■ WHAT YOU HAVE TO DO: Repeat the data below exactly. Include each line.

■ DATA EXTRACTS:
_ _ _

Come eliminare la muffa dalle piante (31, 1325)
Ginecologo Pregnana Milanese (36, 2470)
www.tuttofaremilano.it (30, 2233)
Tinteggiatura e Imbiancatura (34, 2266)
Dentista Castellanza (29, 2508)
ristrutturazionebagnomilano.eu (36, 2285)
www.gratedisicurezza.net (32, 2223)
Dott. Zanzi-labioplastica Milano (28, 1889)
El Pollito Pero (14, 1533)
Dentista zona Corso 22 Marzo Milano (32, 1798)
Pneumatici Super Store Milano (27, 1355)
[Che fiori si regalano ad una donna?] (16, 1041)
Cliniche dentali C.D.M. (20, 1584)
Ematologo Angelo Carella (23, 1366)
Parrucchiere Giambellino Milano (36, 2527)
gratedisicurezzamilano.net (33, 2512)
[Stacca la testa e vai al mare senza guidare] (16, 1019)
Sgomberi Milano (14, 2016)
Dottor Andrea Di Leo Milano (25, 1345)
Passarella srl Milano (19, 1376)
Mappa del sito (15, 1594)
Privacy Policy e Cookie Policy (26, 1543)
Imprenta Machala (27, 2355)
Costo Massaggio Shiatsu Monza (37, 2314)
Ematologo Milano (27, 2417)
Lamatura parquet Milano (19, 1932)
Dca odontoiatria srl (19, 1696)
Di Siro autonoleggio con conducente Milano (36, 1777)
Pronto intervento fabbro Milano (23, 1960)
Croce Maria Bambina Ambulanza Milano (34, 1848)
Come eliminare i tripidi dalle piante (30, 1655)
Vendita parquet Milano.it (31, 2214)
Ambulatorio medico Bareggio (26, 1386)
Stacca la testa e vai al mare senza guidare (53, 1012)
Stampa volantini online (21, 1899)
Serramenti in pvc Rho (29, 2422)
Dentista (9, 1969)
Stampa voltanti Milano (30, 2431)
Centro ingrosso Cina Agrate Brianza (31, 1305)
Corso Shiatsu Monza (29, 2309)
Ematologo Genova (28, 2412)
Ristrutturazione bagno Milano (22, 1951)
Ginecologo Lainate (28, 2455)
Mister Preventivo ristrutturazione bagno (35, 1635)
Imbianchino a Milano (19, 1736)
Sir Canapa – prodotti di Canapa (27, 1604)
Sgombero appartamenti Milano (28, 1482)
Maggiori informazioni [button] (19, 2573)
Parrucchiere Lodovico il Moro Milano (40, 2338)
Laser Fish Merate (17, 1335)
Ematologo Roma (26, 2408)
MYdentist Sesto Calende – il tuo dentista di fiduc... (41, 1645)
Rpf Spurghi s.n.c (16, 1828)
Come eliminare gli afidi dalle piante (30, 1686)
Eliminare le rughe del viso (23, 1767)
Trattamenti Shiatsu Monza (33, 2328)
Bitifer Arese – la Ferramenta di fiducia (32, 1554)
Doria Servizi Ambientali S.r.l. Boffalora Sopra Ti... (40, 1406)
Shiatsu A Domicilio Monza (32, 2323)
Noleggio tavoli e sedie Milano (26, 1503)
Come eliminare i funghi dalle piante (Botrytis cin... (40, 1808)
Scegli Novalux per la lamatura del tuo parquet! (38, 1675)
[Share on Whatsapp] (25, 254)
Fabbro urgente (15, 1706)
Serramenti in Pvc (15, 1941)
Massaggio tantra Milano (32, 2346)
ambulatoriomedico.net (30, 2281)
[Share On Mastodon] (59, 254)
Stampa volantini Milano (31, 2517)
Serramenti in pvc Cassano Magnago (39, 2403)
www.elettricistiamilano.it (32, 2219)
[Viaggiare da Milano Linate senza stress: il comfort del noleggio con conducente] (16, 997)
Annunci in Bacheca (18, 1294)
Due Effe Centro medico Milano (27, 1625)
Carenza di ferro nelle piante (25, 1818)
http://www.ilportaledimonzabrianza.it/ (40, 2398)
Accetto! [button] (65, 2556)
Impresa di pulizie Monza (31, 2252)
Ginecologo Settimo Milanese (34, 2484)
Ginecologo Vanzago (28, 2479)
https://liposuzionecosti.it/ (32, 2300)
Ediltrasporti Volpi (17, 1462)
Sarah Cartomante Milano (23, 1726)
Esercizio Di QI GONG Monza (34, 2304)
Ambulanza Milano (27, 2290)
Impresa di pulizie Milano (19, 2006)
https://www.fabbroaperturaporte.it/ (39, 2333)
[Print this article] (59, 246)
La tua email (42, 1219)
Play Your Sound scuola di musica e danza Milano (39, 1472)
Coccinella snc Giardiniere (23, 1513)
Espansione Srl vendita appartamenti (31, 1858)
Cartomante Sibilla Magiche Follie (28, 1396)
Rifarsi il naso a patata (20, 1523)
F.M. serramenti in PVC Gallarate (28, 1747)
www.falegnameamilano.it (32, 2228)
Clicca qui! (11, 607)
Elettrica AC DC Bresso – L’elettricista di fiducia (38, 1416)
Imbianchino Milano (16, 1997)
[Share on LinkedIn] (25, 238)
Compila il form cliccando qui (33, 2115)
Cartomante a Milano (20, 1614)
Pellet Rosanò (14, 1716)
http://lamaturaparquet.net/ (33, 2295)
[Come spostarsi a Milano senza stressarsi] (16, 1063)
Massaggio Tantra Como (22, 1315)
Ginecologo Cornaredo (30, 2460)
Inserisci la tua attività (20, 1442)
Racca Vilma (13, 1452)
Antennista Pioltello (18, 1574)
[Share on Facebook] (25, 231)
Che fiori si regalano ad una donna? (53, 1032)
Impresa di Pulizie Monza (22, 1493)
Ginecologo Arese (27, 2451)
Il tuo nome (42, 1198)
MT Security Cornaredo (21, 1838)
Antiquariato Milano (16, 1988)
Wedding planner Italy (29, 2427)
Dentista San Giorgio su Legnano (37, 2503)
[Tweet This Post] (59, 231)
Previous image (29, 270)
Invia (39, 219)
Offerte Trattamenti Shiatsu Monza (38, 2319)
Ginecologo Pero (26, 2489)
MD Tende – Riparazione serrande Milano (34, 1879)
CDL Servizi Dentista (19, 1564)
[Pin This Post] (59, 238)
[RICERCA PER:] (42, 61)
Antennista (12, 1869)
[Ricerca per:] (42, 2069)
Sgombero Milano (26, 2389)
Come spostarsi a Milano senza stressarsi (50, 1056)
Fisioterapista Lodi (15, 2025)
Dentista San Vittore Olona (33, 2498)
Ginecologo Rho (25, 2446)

_ _ _

■ SOLUTION TO THIS PROBLEM:
Come eliminare la muffa dalle piante (31, 1325)
Ginecologo Pregnana Milanese (36, 2470)
www.tuttofaremilano.it (30, 2233)
Tinteggiatura e Imbiancatura (34, 2266)
Dentista Castellanza (29, 2508)
ristrutturazionebagnomilano.eu (36, 2285)
www.gratedisicurezza.net (32, 2223)
Dott. Zanzi-labioplastica Milano (28, 1889)
El Pollito Pero (14, 1533)
Dentista zona Corso 22 Marzo Milano (32, 1798)
Pneumatici Super Store Milano (27, 1355)
[Che fiori si regalano ad una donna?] (16, 1041)
Cliniche dentali C.D.M. (20, 1584)
Ematologo Angelo Carella (23, 1366)
Parrucchiere Giambellino Milano (36, 2527)
gratedisicurezzamilano.net (33, 2512)
[Stacca la testa e vai al mare senza guidare] (16, 1019)
Sgomberi Milano (14, 2016)
Dottor Andrea Di Leo Milano (25, 1345)
Passarella srl Milano (19, 1376)
Mappa del sito (15, 1594)
Privacy Policy e Cookie Policy (26, 1543)
Imprenta Machala (27, 2355)
Costo Massaggio Shiatsu Monza (37, 2314)
Ematologo Milano (27, 2417)
Lamatura parquet Milano (19, 1932)
Dca odontoiatria srl (19, 1696)
Di Siro autonoleggio con conducente Milano (36, 1777)
Pronto intervento fabbro Milano (23, 1960)
Croce Maria Bambina Ambulanza Milano (34, 1848)
Come eliminare i tripidi dalle piante (30, 1655)
Vendita parquet Milano.it (31, 2214)
Ambulatorio medico Bareggio (26, 1386)
Stacca la testa e vai al mare senza guidare (53, 1012)
Stampa volantini online (21, 1899)
Serramenti in pvc Rho (29, 2422)
Dentista (9, 1969)
Stampa voltanti Milano (30, 2431)
Centro ingrosso Cina Agrate Brianza (31, 1305)
Corso Shiatsu Monza (29, 2309)
Ematologo Genova (28, 2412)
Ristrutturazione bagno Milano (22, 1951)
Ginecologo Lainate (28, 2455)
Mister Preventivo ristrutturazione bagno (35, 1635)
Imbianchino a Milano (19, 1736)
Sir Canapa – prodotti di Canapa (27, 1604)
Sgombero appartamenti Milano (28, 1482)
Maggiori informazioni [button] (19, 2573)
Parrucchiere Lodovico il Moro Milano (40, 2338)
Laser Fish Merate (17, 1335)
Ematologo Roma (26, 2408)
MYdentist Sesto Calende – il tuo dentista di fiduc... (41, 1645)
Rpf Spurghi s.n.c (16, 1828)
Come eliminare gli afidi dalle piante (30, 1686)
Eliminare le rughe del viso (23, 1767)
Trattamenti Shiatsu Monza (33, 2328)
Bitifer Arese – la Ferramenta di fiducia (32, 1554)
Doria Servizi Ambientali S.r.l. Boffalora Sopra Ti... (40, 1406)
Shiatsu A Domicilio Monza (32, 2323)
Noleggio tavoli e sedie Milano (26, 1503)
Come eliminare i funghi dalle piante (Botrytis cin... (40, 1808)
Scegli Novalux per la lamatura del tuo parquet! (38, 1675)
[Share on Whatsapp] (25, 254)
Fabbro urgente (15, 1706)
Serramenti in Pvc (15, 1941)
Massaggio tantra Milano (32, 2346)
ambulatoriomedico.net (30, 2281)
[Share On Mastodon] (59, 254)
Stampa volantini Milano (31, 2517)
Serramenti in pvc Cassano Magnago (39, 2403)
www.elettricistiamilano.it (32, 2219)
[Viaggiare da Milano Linate senza stress: il comfort del noleggio con conducente] (16, 997)
Annunci in Bacheca (18, 1294)
Due Effe Centro medico Milano (27, 1625)
Carenza di ferro nelle piante (25, 1818)
http://www.ilportaledimonzabrianza.it/ (40, 2398)
Accetto! [button] (65, 2556)
Impresa di pulizie Monza (31, 2252)
Ginecologo Settimo Milanese (34, 2484)
Ginecologo Vanzago (28, 2479)
https://liposuzionecosti.it/ (32, 2300)
Ediltrasporti Volpi (17, 1462)
Sarah Cartomante Milano (23, 1726)
Esercizio Di QI GONG Monza (34, 2304)
Ambulanza Milano (27, 2290)
Impresa di pulizie Milano (19, 2006)
https://www.fabbroaperturaporte.it/ (39, 2333)
[Print this article] (59, 246)
La tua email (42, 1219)
Play Your Sound scuola di musica e danza Milano (39, 1472)
Coccinella snc Giardiniere (23, 1513)
Espansione Srl vendita appartamenti (31, 1858)
Cartomante Sibilla Magiche Follie (28, 1396)
Rifarsi il naso a patata (20, 1523)
F.M. serramenti in PVC Gallarate (28, 1747)
www.falegnameamilano.it (32, 2228)
Clicca qui! (11, 607)
Elettrica AC DC Bresso – L’elettricista di fiducia (38, 1416)
Imbianchino Milano (16, 1997)
[Share on LinkedIn] (25, 238)
Compila il form cliccando qui (33, 2115)
Cartomante a Milano (20, 1614)
Pellet Rosanò (14, 1716)
http://lamaturaparquet.net/ (33, 2295)
[Come spostarsi a Milano senza stressarsi] (16, 1063)
Massaggio Tantra Como (22, 1315)
Ginecologo Cornaredo (30, 2460)
Inserisci la tua attività (20, 1442)
Racca Vilma (13, 1452)
Antennista Pioltello (18, 1574)
[Share on Facebook] (25, 231)
Che fiori si regalano ad una donna? (53, 1032)
Impresa di Pulizie Monza (22, 1493)
Ginecologo Arese (27, 2451)
Il tuo nome (42, 1198)
MT Security Cornaredo (21, 1838)
Antiquariato Milano (16, 1988)
Wedding planner Italy (29, 2427)
Dentista San Giorgio su Legnano (37, 2503)
[Tweet This Post] (59, 231)
Previous image (29, 270)
Invia (39, 219)
Offerte Trattamenti Shiatsu Monza (38, 2319)
Ginecologo Pero (26, 2489)
MD Tende – Riparazione serrande Milano (34, 1879)
CDL Servizi Dentista (19, 1564)
[Pin This Post] (59, 238)
[RICERCA PER:] (42, 61)
Antennista (12, 1869)
[Ricerca per:] (42, 2069)
Sgombero Milano (26, 2389)
Come spostarsi a Milano senza stressarsi (50, 1056)
Fisioterapista Lodi (15, 2025)
Dentista San Vittore Olona (33, 2498)
Ginecologo Rho (25, 2446)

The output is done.